Un gruppo di donne di differente età è in attesa al bordo di una strada. A quel crocicchio arriva un camioncino che le carica, chi davanti – mostrando l’ombra di un privilegio – chi dietro ammassandosi in una consuetudine lavorativa che sembra unirle. Inizia così, con un gesto quotidiano e allo stesso tempo emblematico, Il frutto della tarda estate, opera prima di finzione della franco-tunisina Erige Sehiri, presentato alla «Quinzaine des realisateurs» dello scorso Festival di Cannes. Il film racconta, con pudicizia e sincerità, una giornata di fatica di un gruppo di lavoratori – o, meglio, lavoratrici – stagionali. Gli uomini, esclusi i pochi “caporali”, sono eccezioni: a raccogliere i fichi nel soleggiato frutteto sono principalmente donne, di età e sensibilità differenti, adatte alla fatica ma propense a confrontarsi, a scontrarsi. A seguire i rituali della raccolta e allo stesso tempo a riempire i loro gesti rituali di rivendicazioni e speranze, di desideri e speranze.

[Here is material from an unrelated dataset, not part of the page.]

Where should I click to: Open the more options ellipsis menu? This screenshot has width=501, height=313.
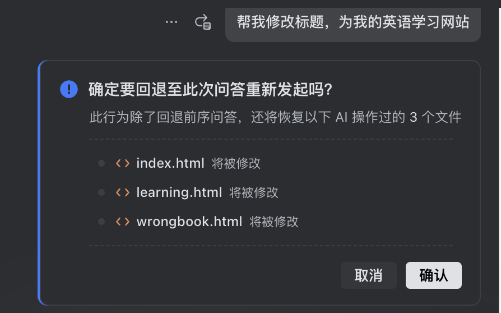171,22
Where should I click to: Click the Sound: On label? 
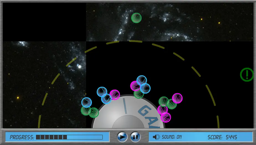coord(172,137)
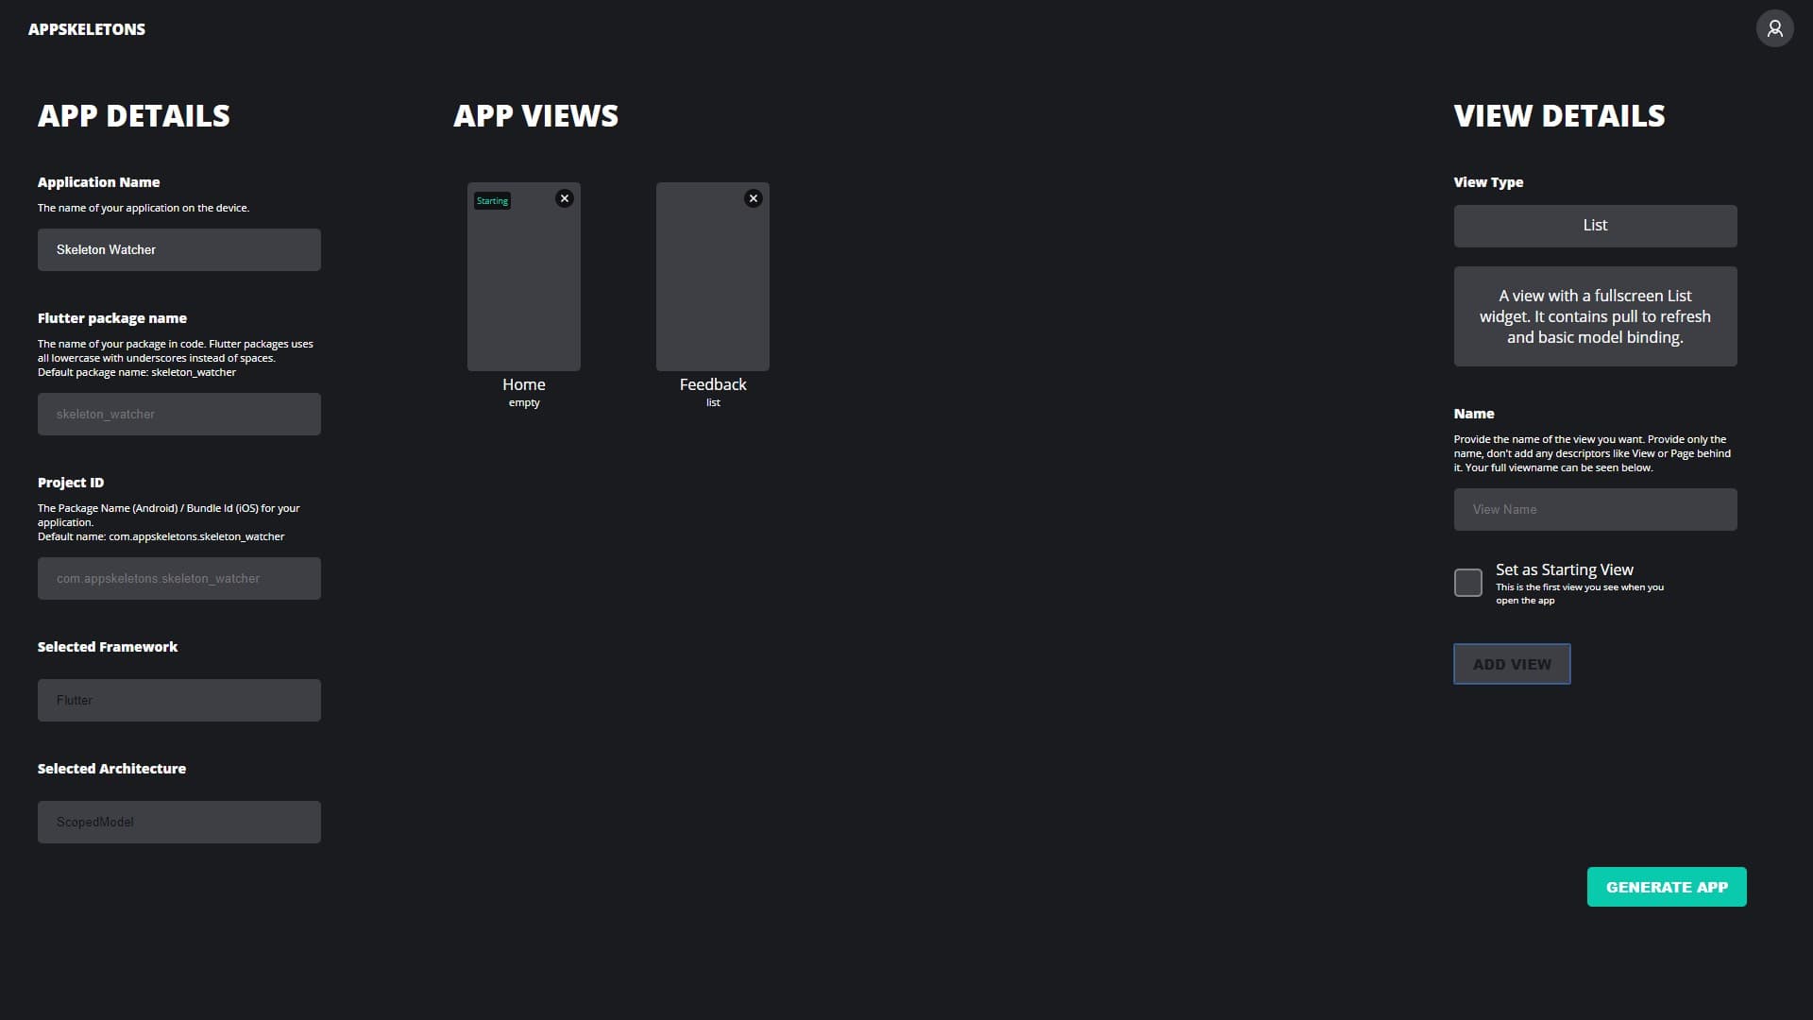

Il frutto della tarda estate è un piccolo saggio narrativo, che si sviluppa nell’arco di una singola giornata, per tracciare una mappa della femminilità contemporanea, cogliendo nelle differenze e nelle frizioni delle protagoniste un punto di vista peculiare e originale sull’essere donna – e di umile condizione – della Tunisia contemporanea. Sehiri segue le sue protagoniste, accarezza le velleità e i sogni delle più giovani e li confronta con l’esperienza forse un po’ cinica delle più anziane. Lascia che le sue protagoniste provochino e siano provocate, mette di fronte il desiderio di libertà all’illusione di un futuro più solido: c’è chi anela a un approccio più smaccatamente moderno e chi desidera per sé un futuro più sicuro e tradizionale, c’è chi ama per realizzarsi e chi non vuole amare per costruirsi un potenziale futuro indipendente. Lo sguardo di Sahiri osserva da vicino, immerge nel verde delle foglie e nel marrone dei tronchi una femminilità transgenerazionale, intrisa di un vitalismo che appare ignoto al maschile. Gli uomini sembrano dibattersi in una reiterata dimostrazione di forza, sfiorando da una parte la violenza e dall’altra il ridicolo. Ma il racconto di Sehiri si differenzia dalla caricatura femminista del post #MeToo, mostrandosi piuttosto interessato a una descrizione complessa e sfaccettata dell’evoluzione femminile di una moderna società araba e nordafricana. La tradizione si scontra e si incontra con le visioni delle giovani raccoglitrici, che non impongono un rifiuto ma esprimono esigenze con una naturalezza amplificata dalla recitazione degli attori non professionisti che animano il film con una fisicità mai posticcia, con una vitalità contagiosa, con un’estroversione mai forzata. Il frutto della tarda estate è l’espressione di un’autrice capace di focalizzare il cuore del suo discorso – il nocciolo della questione – senza mai scadere in un didascalismo di maniera, in un ideologismo forzato. Sehiri sceglie piuttosto la strada del confronto e dello scontro, della descrizione naturalistica e del vitalismo femminile, per descrivere un mondo che, dietro regole che sembrano immutabili, mostra i semi di un prossimo e inevitabile cambiamento. Negli sguardi, nei sorrisi, nei gesti, nelle provocazioni delle giovani donne al lavoro si sente – senza retorica e senza infingimenti – il rumore di un mondo nuovo.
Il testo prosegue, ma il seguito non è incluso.